Immunofluorescence Studies of Candida in Human Reticuloendothelial Phagocytes: Implications for Immunogenesis and Pathogenesis of Systemic Candidiasis

Abstract
Direct staining with fluorescein-labelled human anti-Candida serum (ACFL) of extracellular Candida in trypsin-digested human tissues and in peritoneal exudates of mice showed brilliant green fluorescence of the cell wall of intact spores and mycelia. Candida organisms within human reticuloendothelial (RE) and tissue macrophages and within peritoneal polymorphonuclear cells of mice lacked a distinct cell wall by PAS stain and displayed a homogeneous, yellow-green fluorescence when stained with ACFL. These differences between the intact extracellular and the phagocytized organisms suggest that the outermost layer of the cell wall is removed by the phagocyte. The yellow-green fluorescence and homogeneous PAS-staining reaction observed are attributed to the middle layer of the cell wall which has been exposed by phagocytosis.

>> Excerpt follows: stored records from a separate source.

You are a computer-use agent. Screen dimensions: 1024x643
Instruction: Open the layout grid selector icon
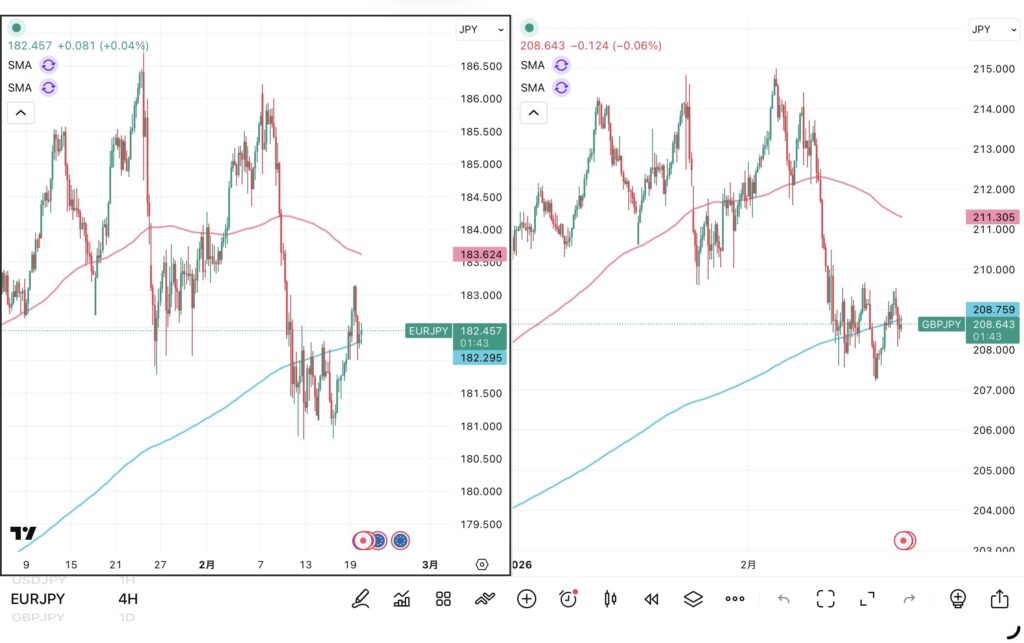tap(444, 599)
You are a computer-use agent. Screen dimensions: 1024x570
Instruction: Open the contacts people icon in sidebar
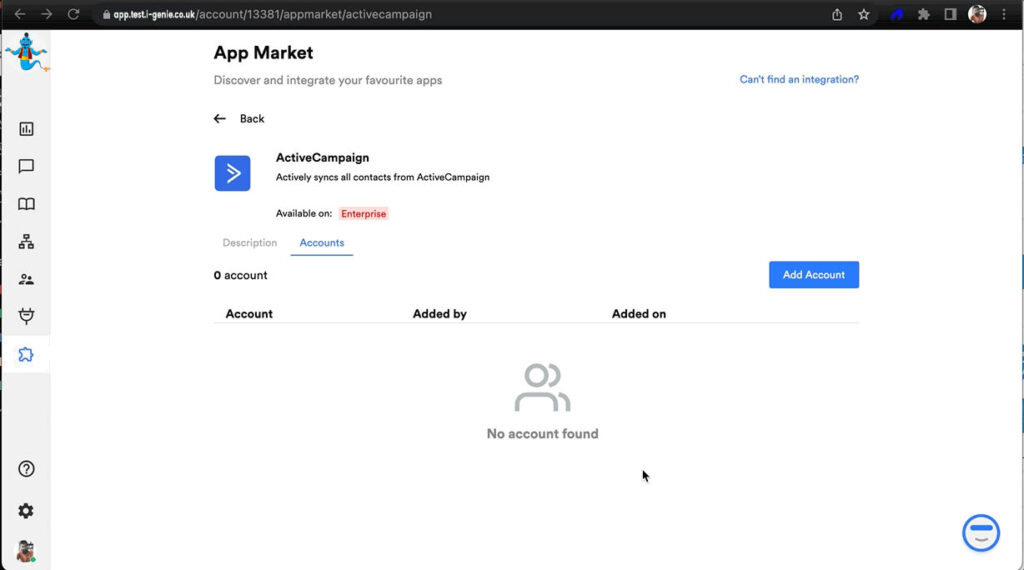tap(26, 280)
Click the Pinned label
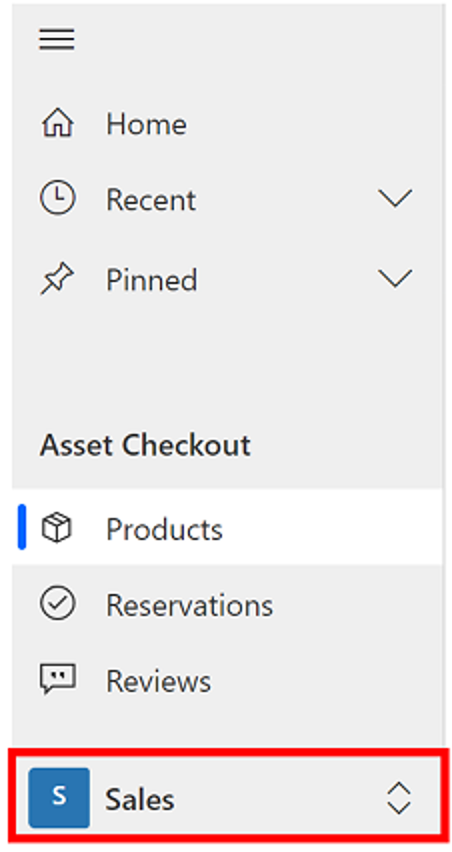Screen dimensions: 452x852 pyautogui.click(x=152, y=280)
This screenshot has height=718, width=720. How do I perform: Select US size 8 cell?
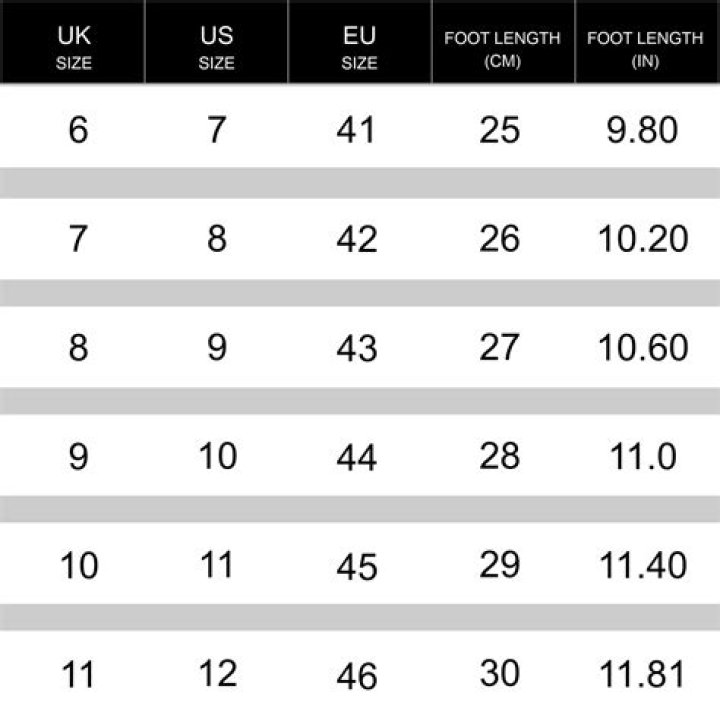point(217,239)
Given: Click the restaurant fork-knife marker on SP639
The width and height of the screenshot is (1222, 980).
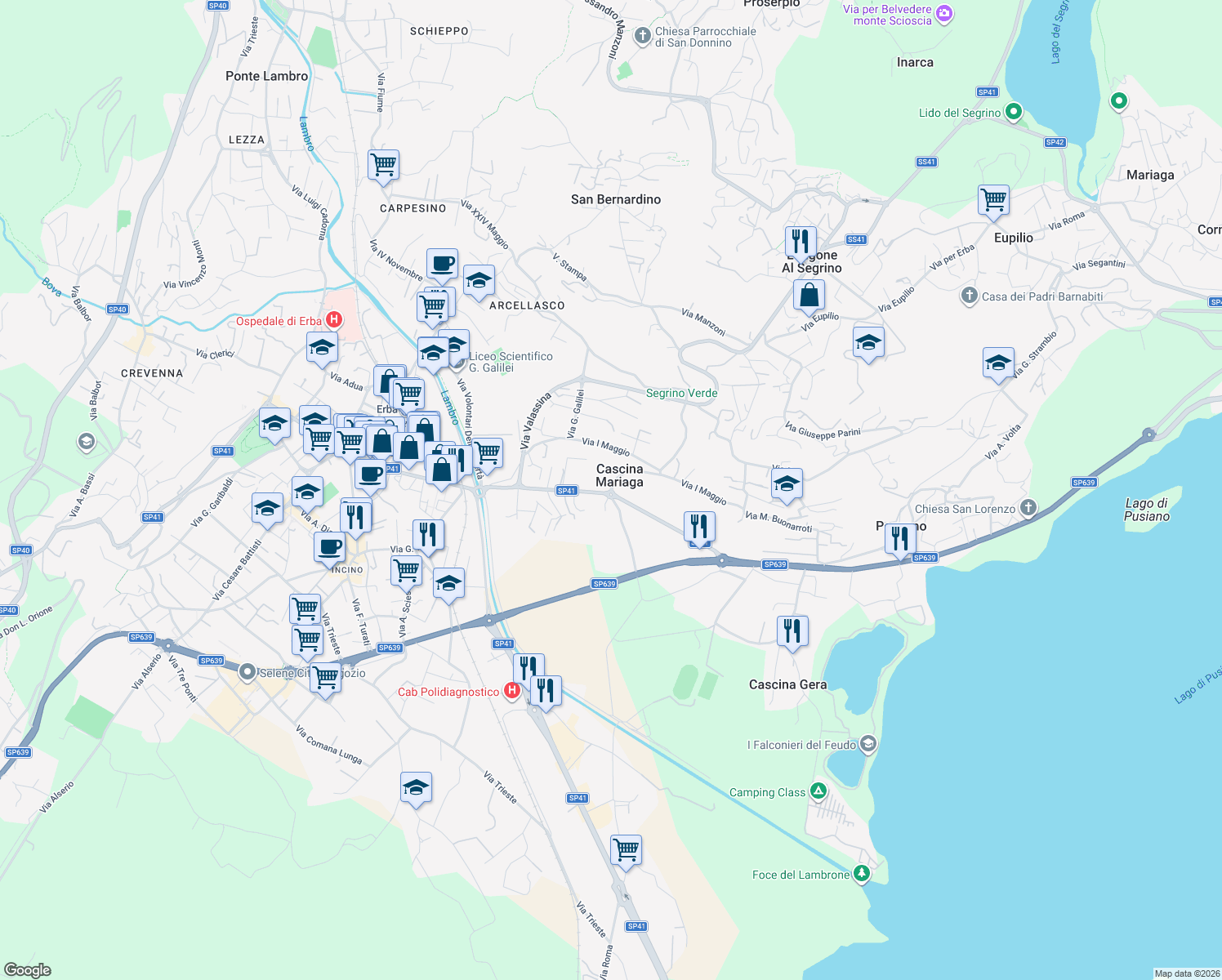Looking at the screenshot, I should 699,528.
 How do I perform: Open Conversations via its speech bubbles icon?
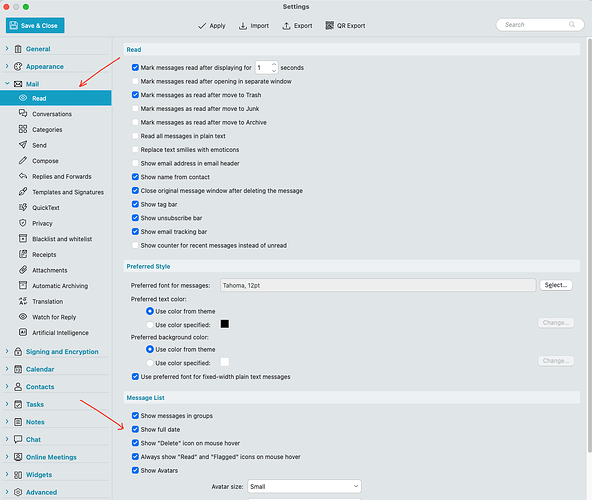[23, 113]
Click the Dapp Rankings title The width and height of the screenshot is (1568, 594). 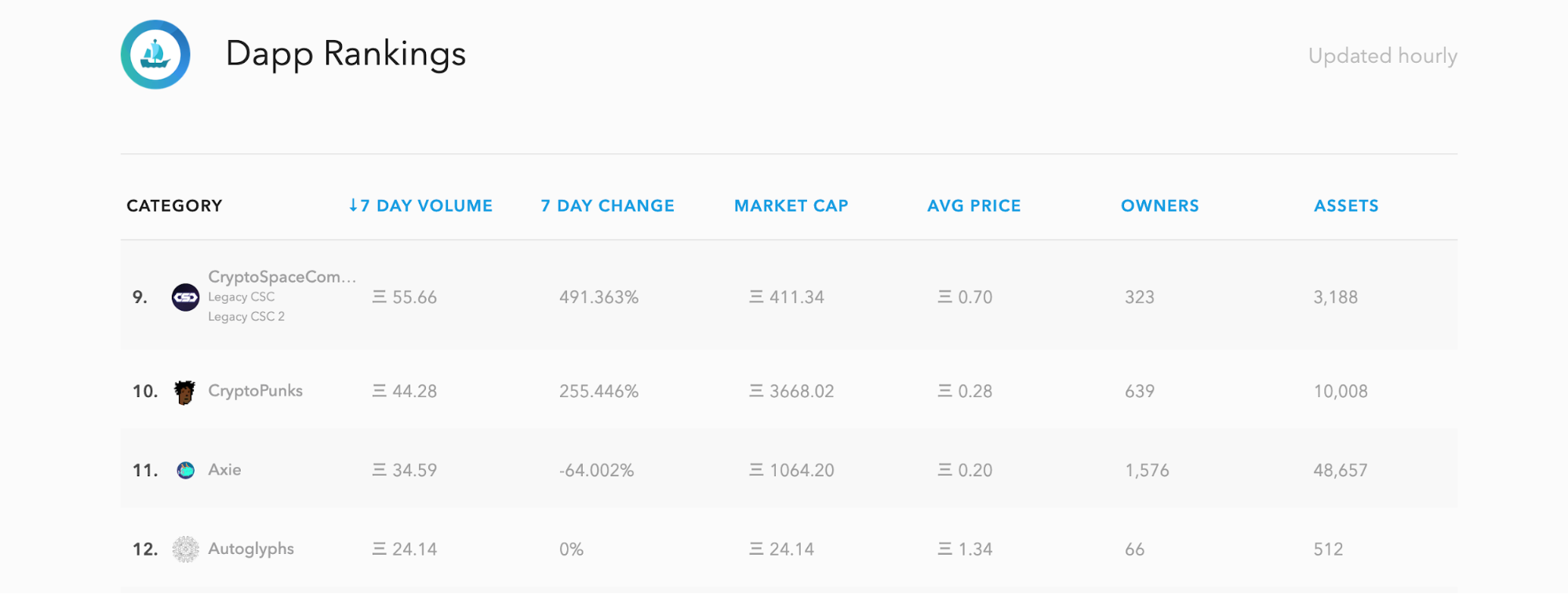tap(346, 54)
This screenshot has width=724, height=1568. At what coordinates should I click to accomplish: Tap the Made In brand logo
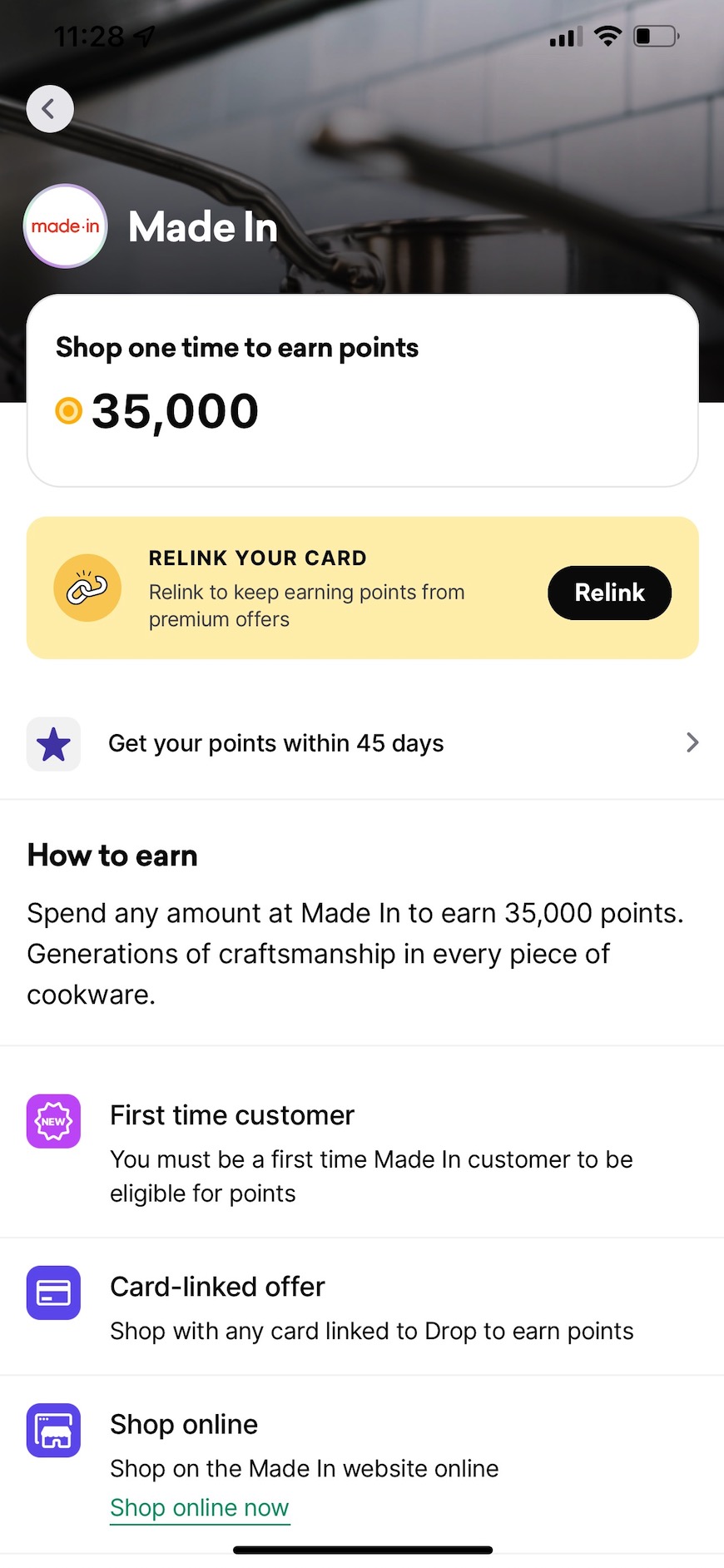66,226
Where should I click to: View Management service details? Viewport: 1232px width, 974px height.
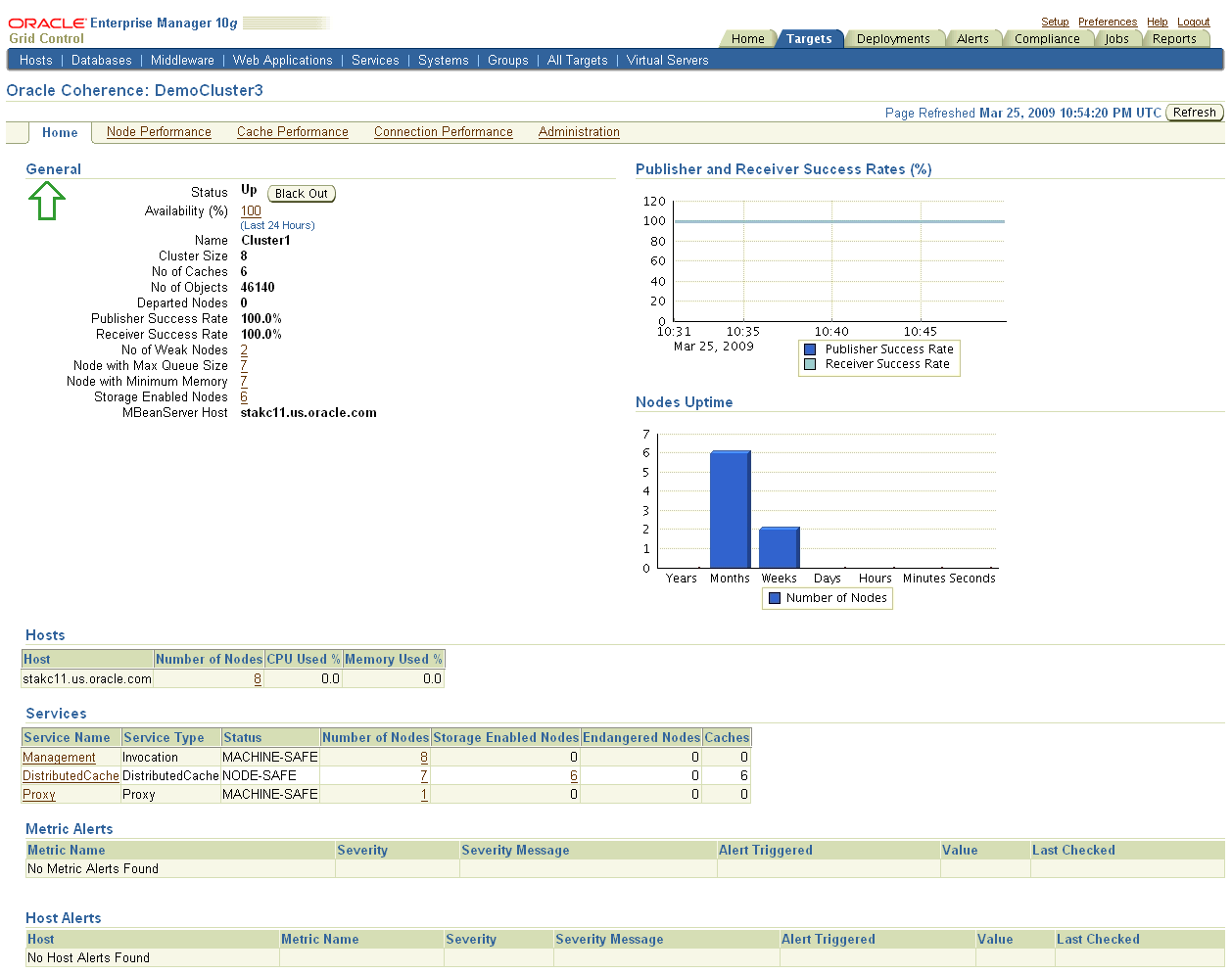pyautogui.click(x=59, y=757)
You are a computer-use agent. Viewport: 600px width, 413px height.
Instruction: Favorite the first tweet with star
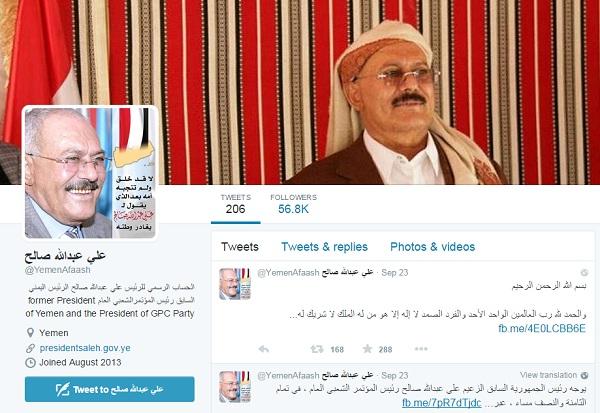367,349
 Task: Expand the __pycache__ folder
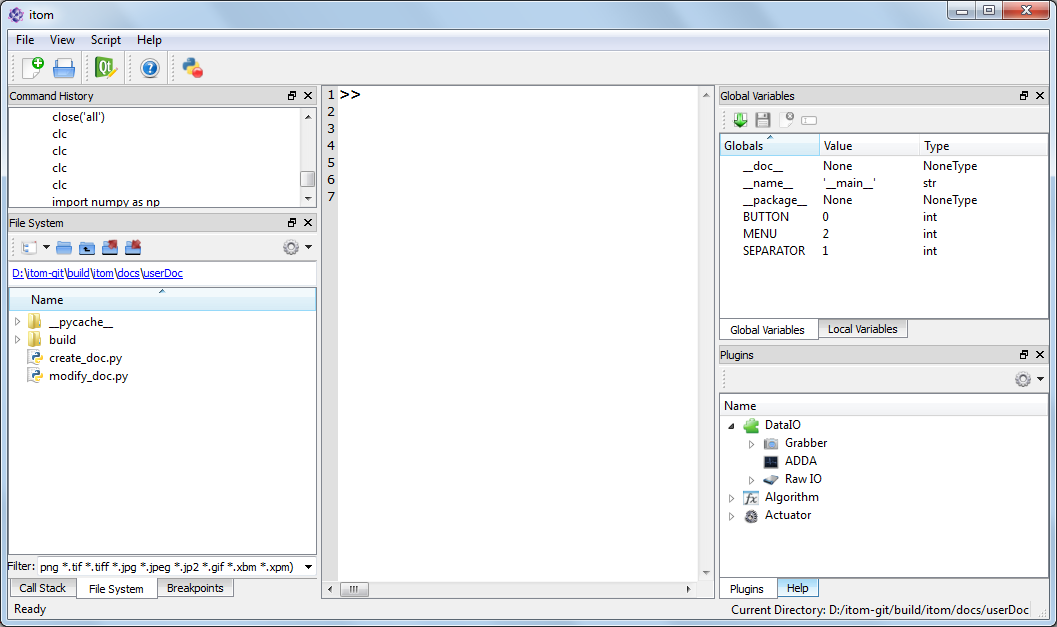(x=17, y=322)
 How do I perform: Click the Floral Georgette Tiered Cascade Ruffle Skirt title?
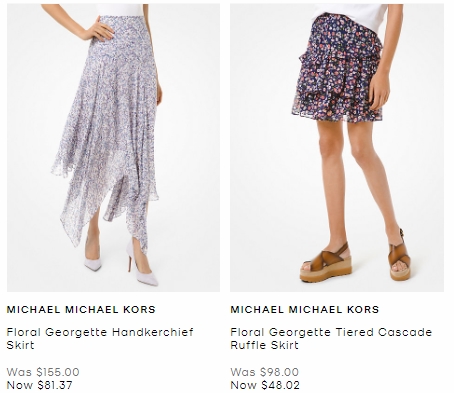331,338
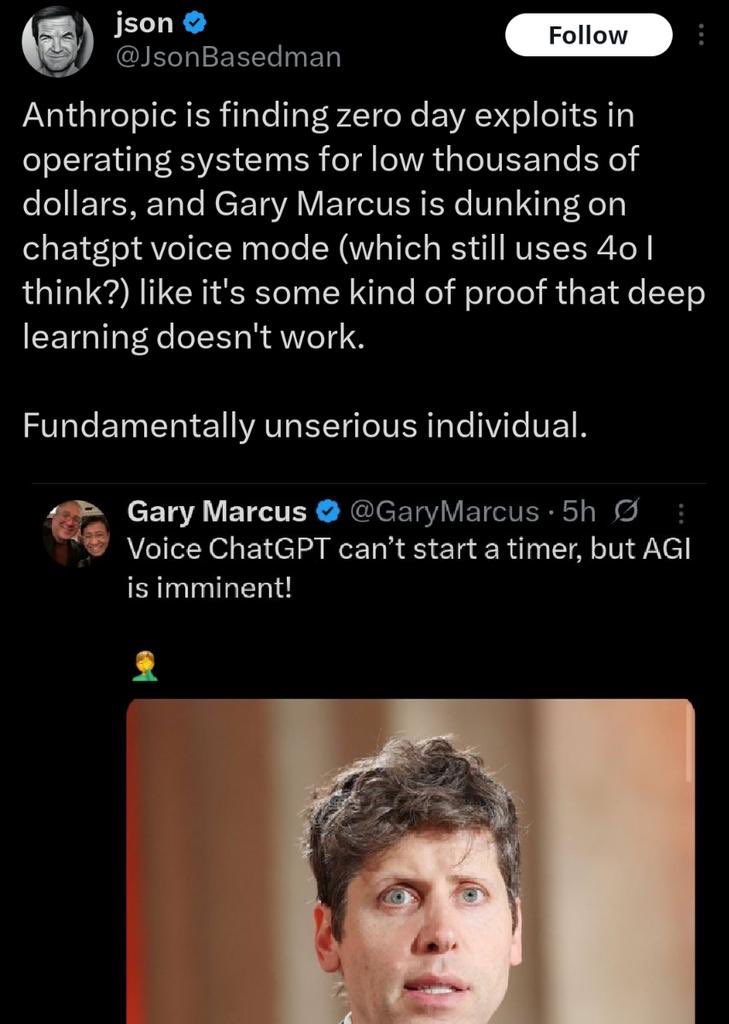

Such a layer has been demonstrated in electron microscopic studies of yeast cell walls reported by various authors. The term “first stage spheroplast” is proposed for the intracellular organisms to indicate their intermediate position between the intact spore and the true spheroplast. The latter, obtained in vitro by digestion of Candida with glucuronidase-sulfatase, lacks both PAS and fluorescent antibody (FA) reactivity. It is postulated that further intracellular degradation of the “first stage spheroplast” results in rupture of the cell membrane and release of cytoplasmic particles into the tissues. These particles may furnish the cytoplasmic antigens that stimulate formation of precipitating antibodies which are characteristically demonstrable in systemic candidiasis. Rapid clearance of live Candida from the circulation and RE system of experimental animals suggests that demonstrability of Candida in human RE and tissue macrophages signifies recent entry of the organism into these sites. This may be the consequence of direct influx from the primary portal of entry, or of continuous hematogenous dissemination from candidal lesions in other internal organs. On the basis of these postulates, four major seropathologic patterns of systemic candidiasis are outlined, all of which have been observed ante- and postmortem in patients who had this infection.